The pace of Europe's vaccine rollout has fallen dramatically behind that of the United Kingdom, partly because millions of people are reportedly refusing to take the AstraZeneca vaccine due to widespread mistrust of the AstraZeneca vaccine after European leaders cast doubt on its effectiveness.

Merkel, who is 66, was asked by German newspaper Frankfurter Allegemeine if she would receive a dose of AstraZeneca's vaccine to try and counter a widespread perception across Europe that the vaccine is ineffective.

But the chancellor said she would not because it has not been approved for use in over-65s in Germany, even though recent trials in Scotland have shown AstraZeneca's vaccine appears to be linked to a dramatic drop in the risk of hospitalization among older recipients

"'I am 66 years old and do not belong to the recommended group for AstraZeneca," she told the paper.

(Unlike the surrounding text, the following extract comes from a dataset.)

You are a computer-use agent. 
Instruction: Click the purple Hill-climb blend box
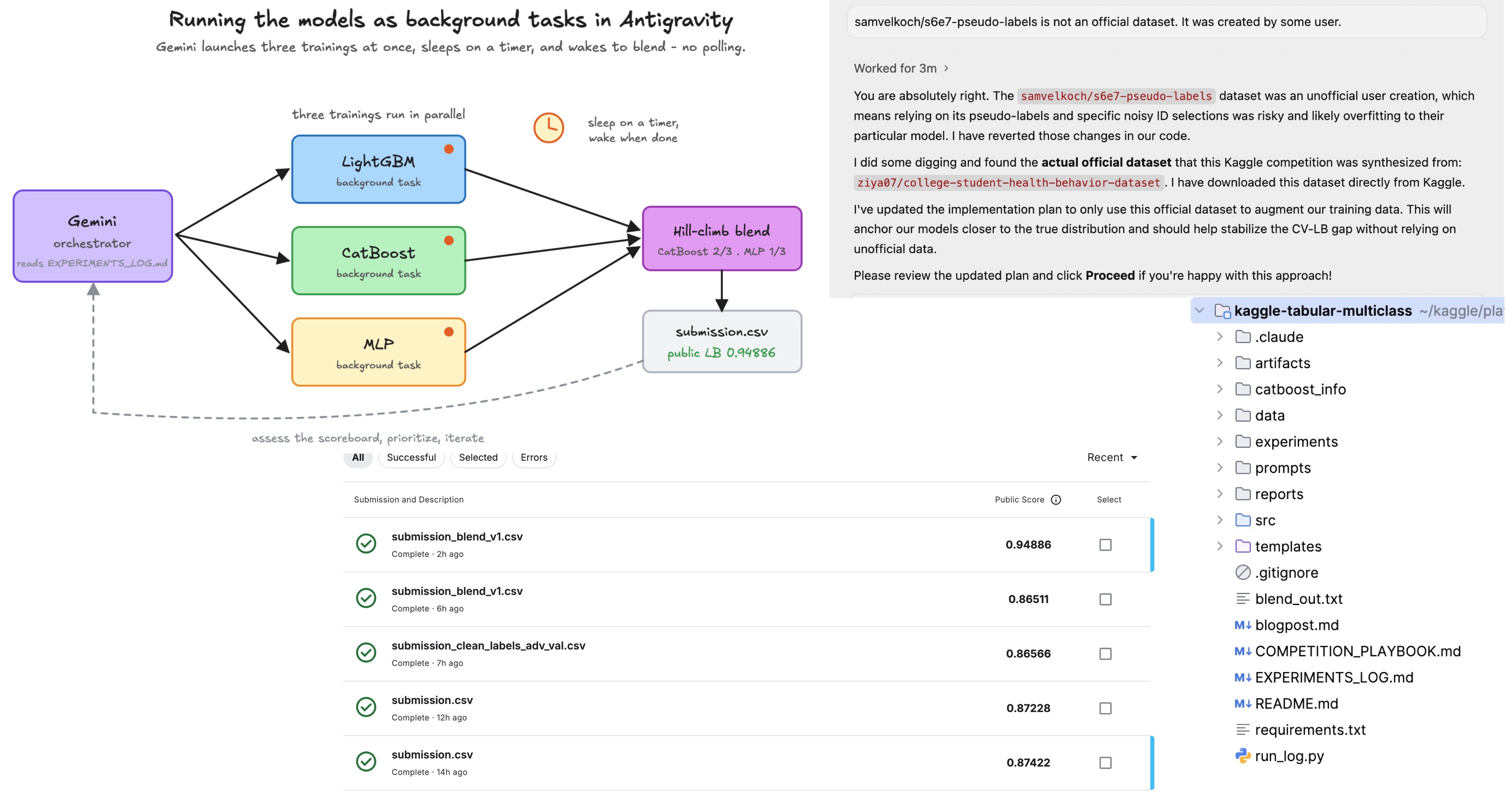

More than 1.4 million doses of AstraZeneca's jab are sitting unused in storage in Germany because of Germans' reluctance to take the vaccine, officials said in a health briefing this week, while only 240,000 have been administered, the New Scientist reported.

"We are working quite hard on this point and try to convince the people to accept the vaccine and really to gain the trust in the vaccine in the population," Thomas Mertens, who chairs Germany's standing commission on vaccines, told BBC Radio 4's Today programme.

"But as you may know this is some kind of psychological problem too and it will, unfortunately, take a little bit of time to reach this goal," he said.

It comes after Handelsblatt, a German newspaper, published a report citing anonymous German health officials which said AstraZeneca's vaccine was only 8% effective. The fact-checking website FullFact said Handelsblatt's report was "unreliable" and the German government as well as AstraZeneca denied the story.

Merkel admitted there was an "acceptance problem" with the vaccine, which she said was "effective and safe," and warned Germans could not choose which vaccine they received. 

"Astra-Zeneca is a reliable vaccine, effective and safe, approved by the European Medicine Agency and recommended in Germany up to the age of 65," she told the Frankfurter Allegemeine. "All authorities tell us that this vaccine can be trusted. As long as the vaccines are as scarce as they are at present, you cannot choose what you want to vaccinate with."

France is also facing similar problems to Germany after President Emmanuel Macron suggested without providing evidence that AstraZeneca's vaccine was "quasi-ineffective" among over-65s.

France's ministry of health said on Tuesday that only 107,000 AstraZeneca jabs had been administered in the first two weeks of the vaccine rollout, French newspaper La Télégramme reported, despite the country having received more than 700,000 doses.

Officials in Austria, Belgium, and Italy have also started to report some resistance to the British vaccine, France24 reported.